Karrie Jacobs

@KarrieUrbanist

September 11, 2021

Thoughts on looking out my bedroom window on 9/11/2021

Lower Manhattan as seen from South Slope, Brooklyn.

When I look out my bedroom window, this is what I see. This morning it occurred to me that, of the all the places I’ve lived in New York City (10 by my count…I may be forgetting a couple), this is the only one with a view of the World Trade Center.
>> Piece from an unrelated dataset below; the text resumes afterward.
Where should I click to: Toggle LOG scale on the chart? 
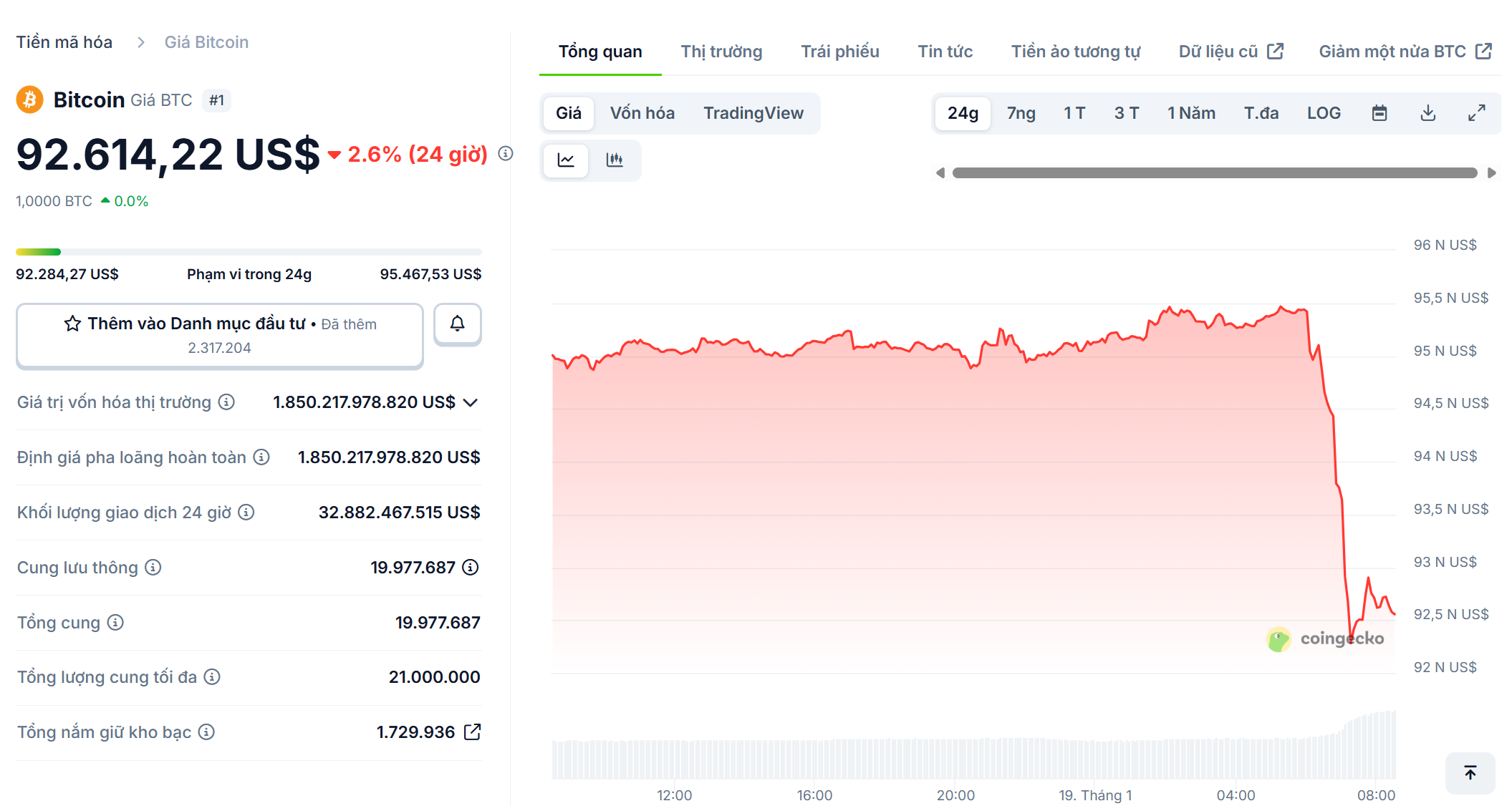[x=1324, y=112]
20 years ago today, I wasn’t living in NYC at all. I had sold my Manhattan apartment (big mistake) and moved to San Francisco to oversee the startup of Dwell. But I wasn’t there either. I was on a train between Malmo and Stockholm traveling with a group of architecture and design journalists. The guy who was sitting next to me, whose name I’ve forgotten, came back from the bar car with a drink. He said, “The bartender told me that the World Trade Center is on fire and the Pentagon is on fire.” I said, “He must be joking.”

And so it began.

And it’s never exactly ended. The world that was created by 9-11, one in which security measures and methods are constantly upgraded and enhanced, in which we lead with suspicion, is all around us every day. (This level of control, of spaces public and private has, of course, only been heightened by COVID and its many protocols.)

The war that began on 9-11 continues to be fought, but it’s not exactly a war against Al Qaeda or terrorism in general. It’s a war against the unobserved, against allowing things to slip through the cracks, against even innocent acts of trespassing. It’s a war in which we are all participants, not just as potential victims of terrorist acts, but as beings whose actions must be monitored, who are always under surveillance and who are contributing to our voluminous data trails with every routine activity.
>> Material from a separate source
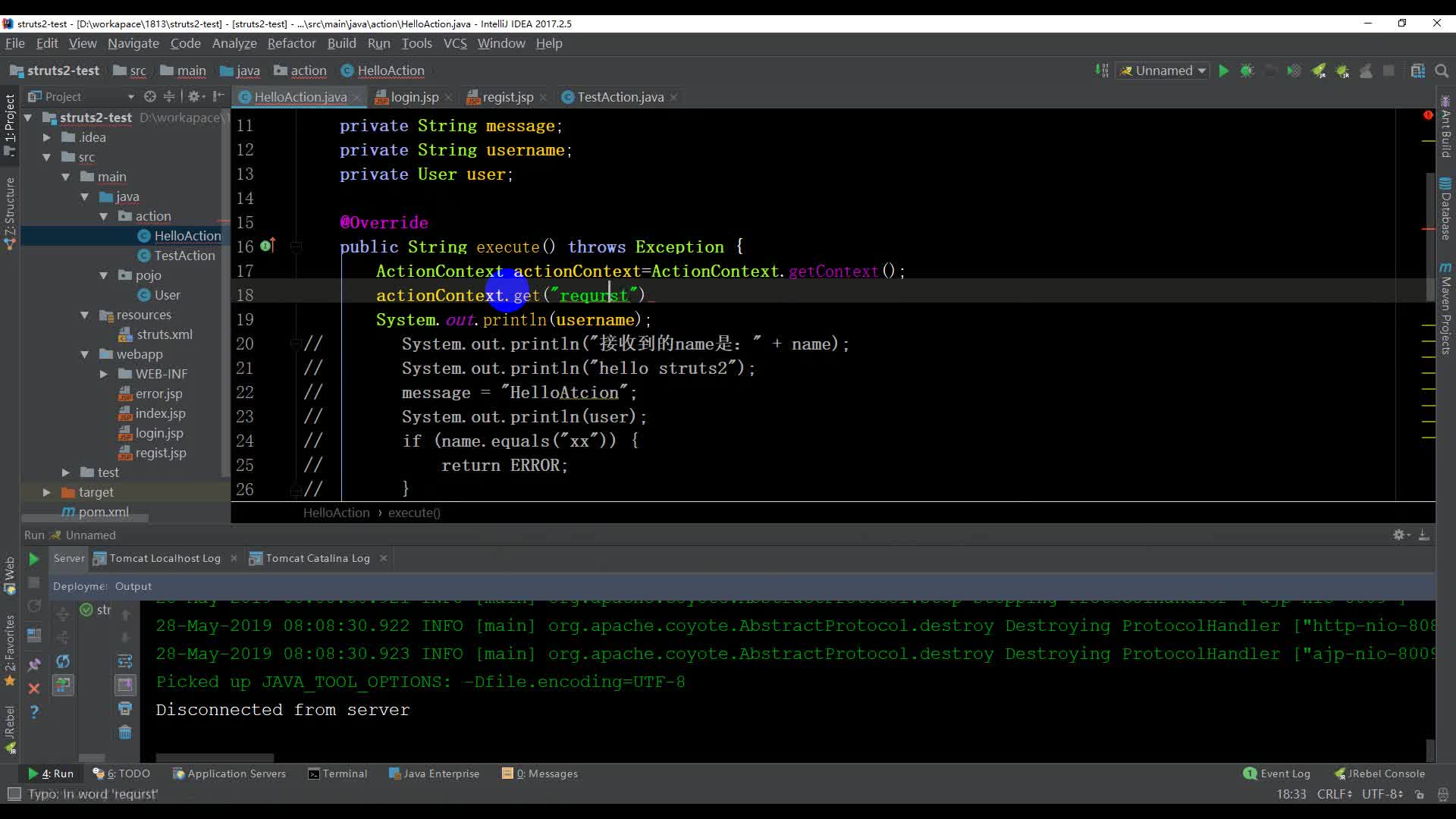1456x819 pixels.
Task: Click the editor vertical scrollbar
Action: tap(1429, 228)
There was a certain amount of vagueness, of wiggle room, that existed prior to 9-11. It turns out that the ability to get away with minor transgressions, to go unnoticed, unrecorded, was a luxury. We just didn’t know it at the time. Even those two outrageously tall, boxy structures that used to stand on the site that we still think of as Ground Zero possessed a degree of innocence. They were designed by architects and engineers who didn’t realize they had to bunker-ize the bases of the buildings against truck bombs or provide enough hardened emergency stairways to evacuate the towers in case they were struck by a jetliner. It’s hard to think of any massive Manhattan real estate project, especially one championed by David Rockefeller, as innocent, but oddly the old World Trade Center was. Big, braggadocious, and naive.
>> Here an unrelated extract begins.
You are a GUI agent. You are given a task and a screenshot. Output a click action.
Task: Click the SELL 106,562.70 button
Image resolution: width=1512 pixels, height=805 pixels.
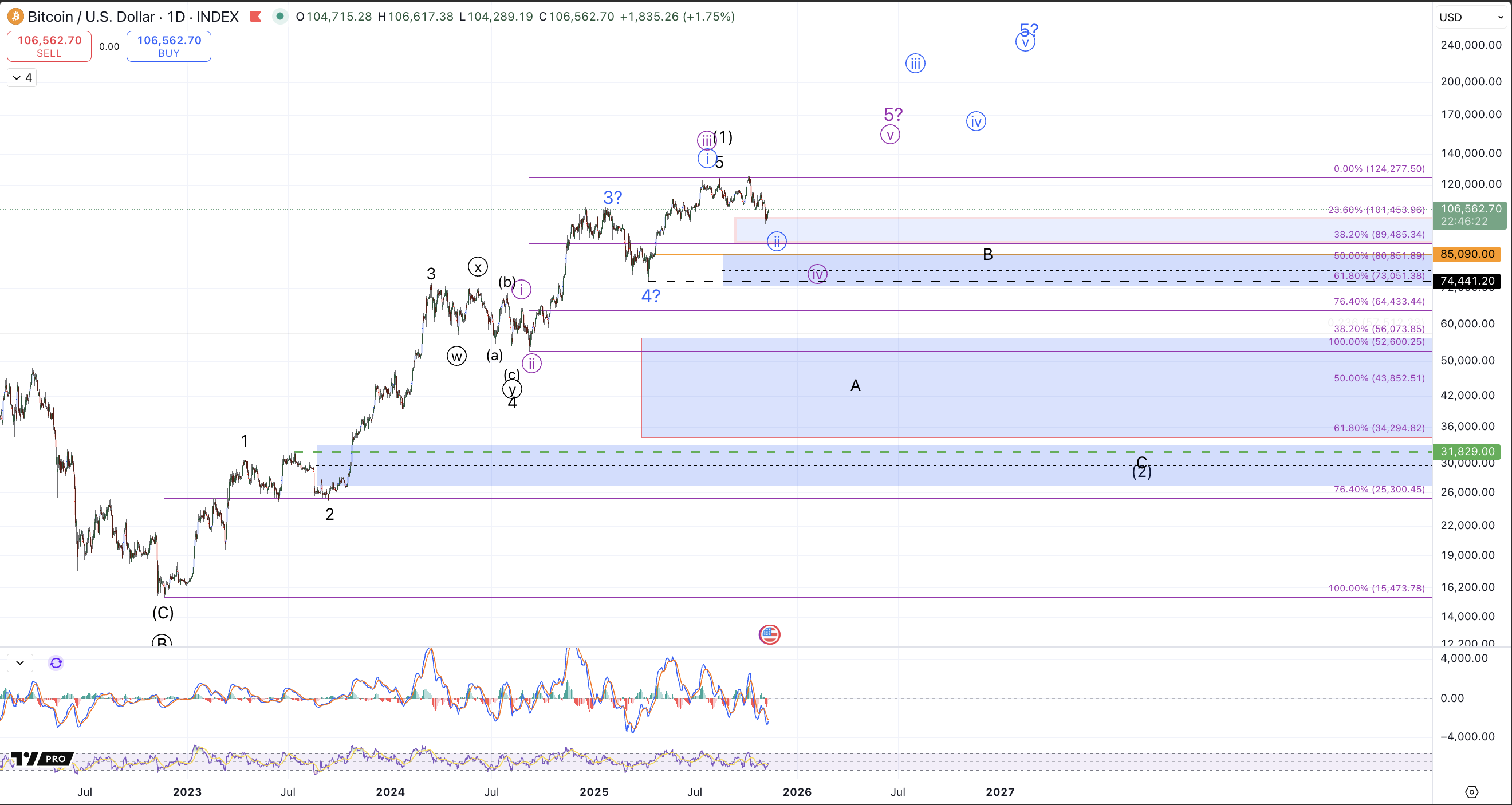point(49,46)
I didn’t lose anyone I loved on 9-11. I was fortunate in that respect. I just lost what we all lost, a world where there was room for informal arrangements, off-the-books deals, improvisation, casual trespassing, unobserved behavior, simple existence. And that’s what I see when I look out my bedroom window at the spot where the Twin Towers once stood, when I contemplate the present day World Trade Center. I’m seeing an emblem of a society in which the slack has been fine-tuned out, a society we might even recognize as dystopian if only we had the space and time for perspective.